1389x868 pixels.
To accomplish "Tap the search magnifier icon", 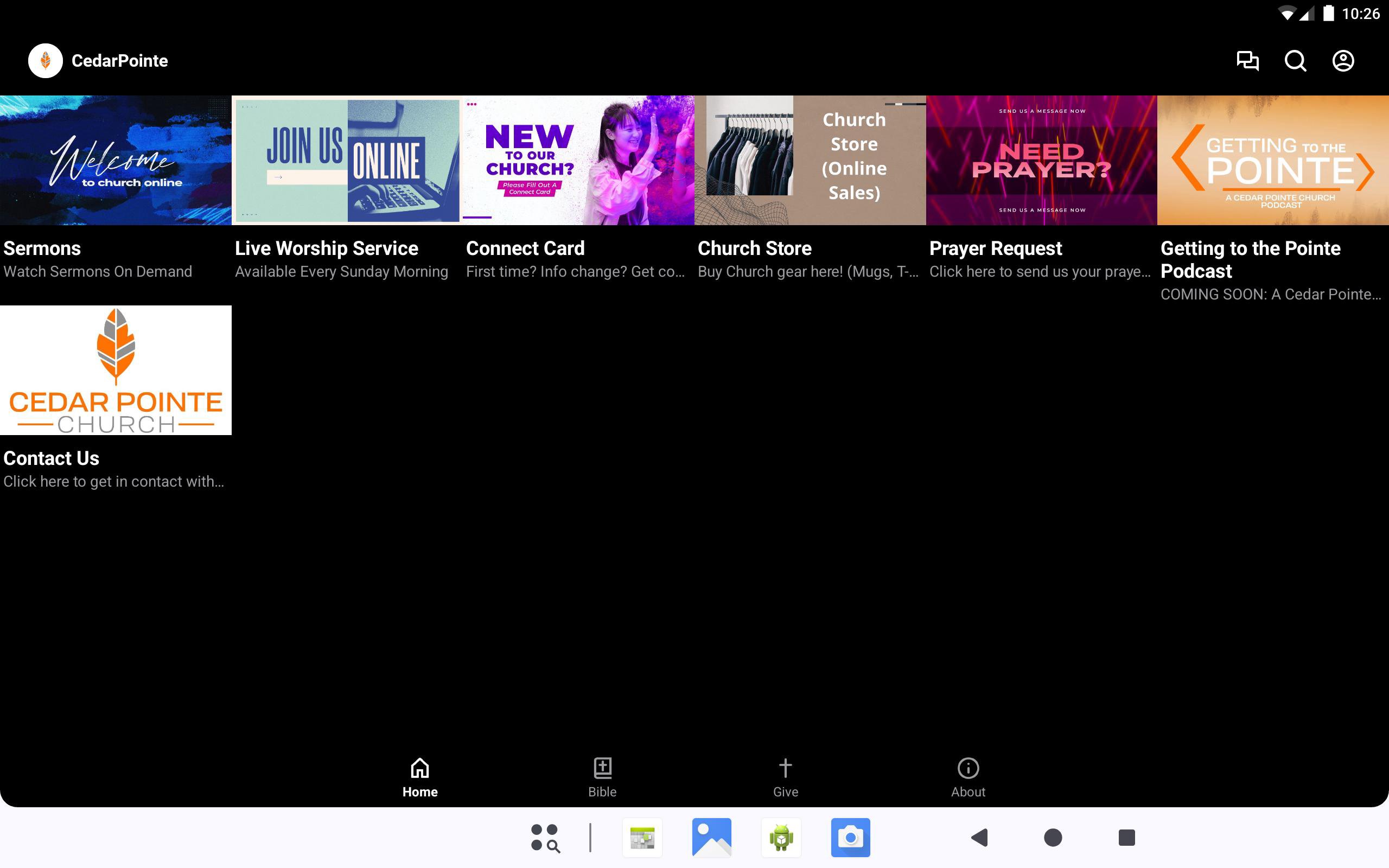I will (x=1295, y=61).
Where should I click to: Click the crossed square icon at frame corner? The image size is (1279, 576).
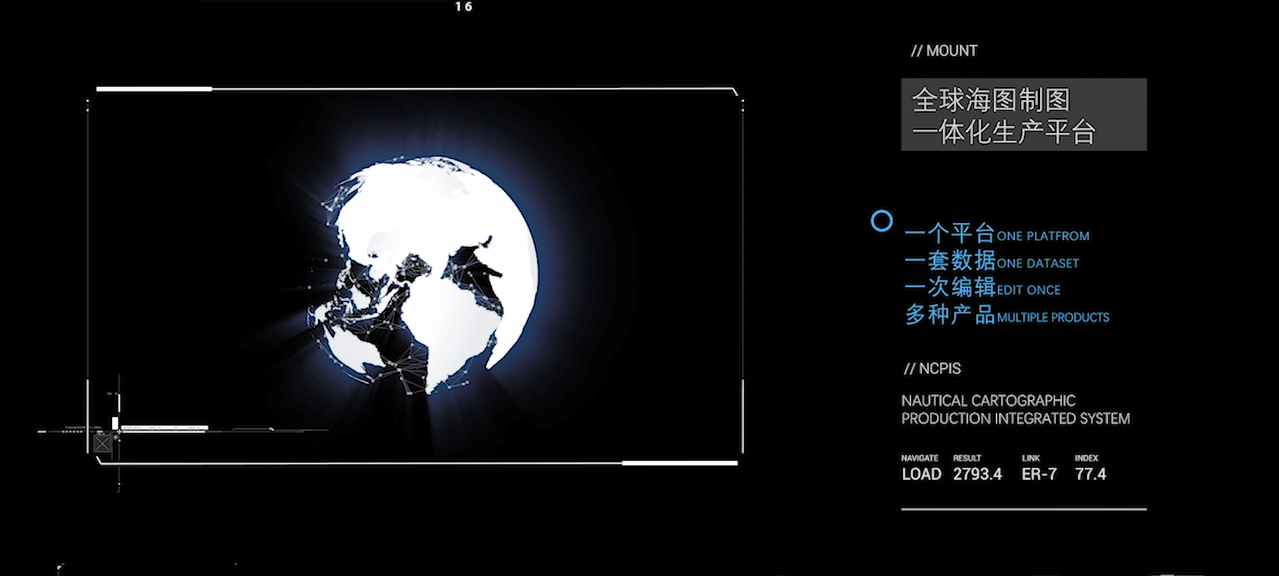point(102,443)
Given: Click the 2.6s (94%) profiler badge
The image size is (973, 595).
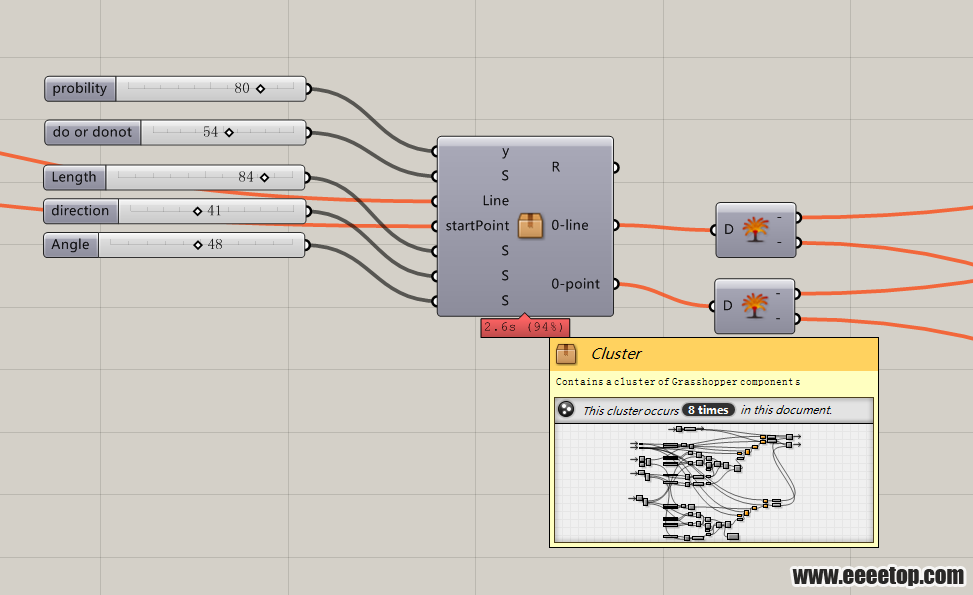Looking at the screenshot, I should coord(524,327).
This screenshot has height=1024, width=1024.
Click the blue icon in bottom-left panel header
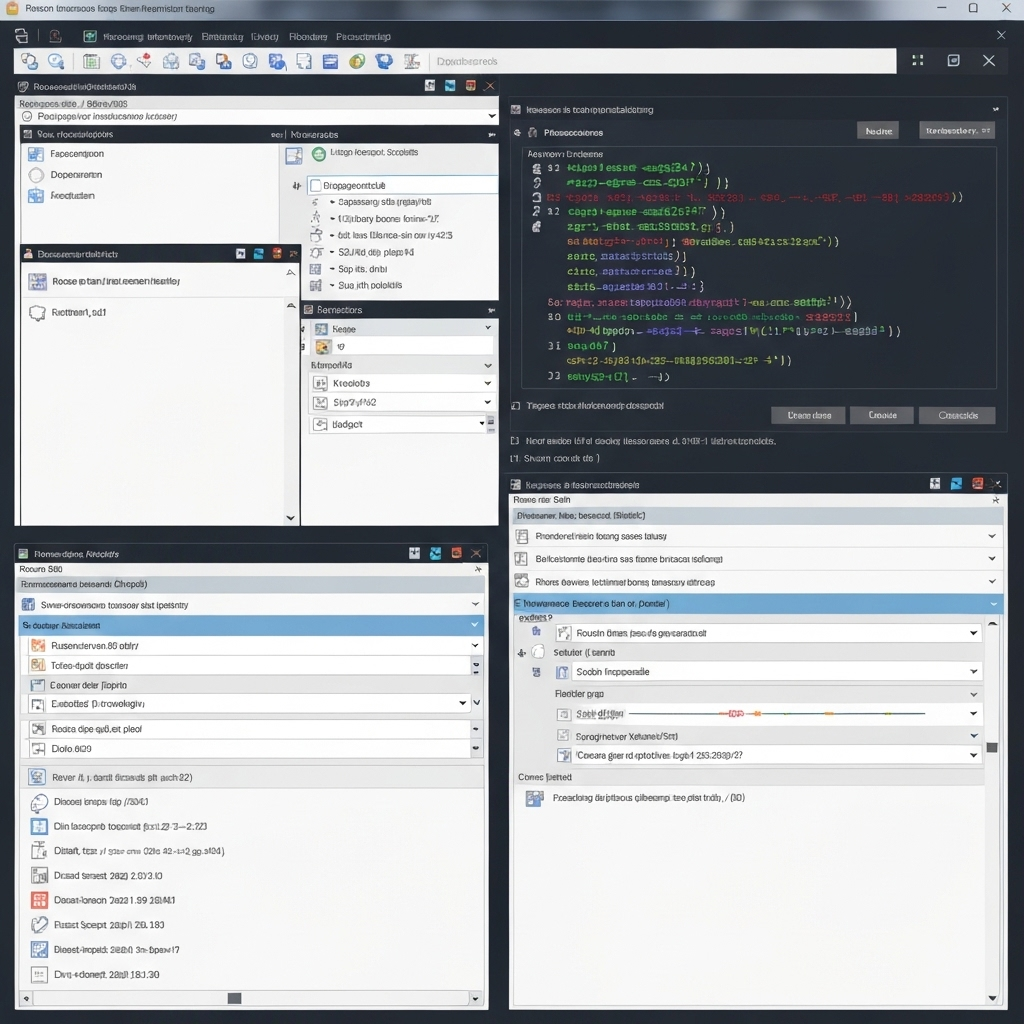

********

◆ **WORK TO COMPLETE**
Copy every line of the records above that contains the string "Click". Matching is case-sensitive.

◆ **COMPLETE ANSWER**
Where should I click to: Click the crossed square icon at frame corner? The image size is (1279, 576).
Given: Click the 2.6s (94%) profiler badge
Click the blue icon in bottom-left panel header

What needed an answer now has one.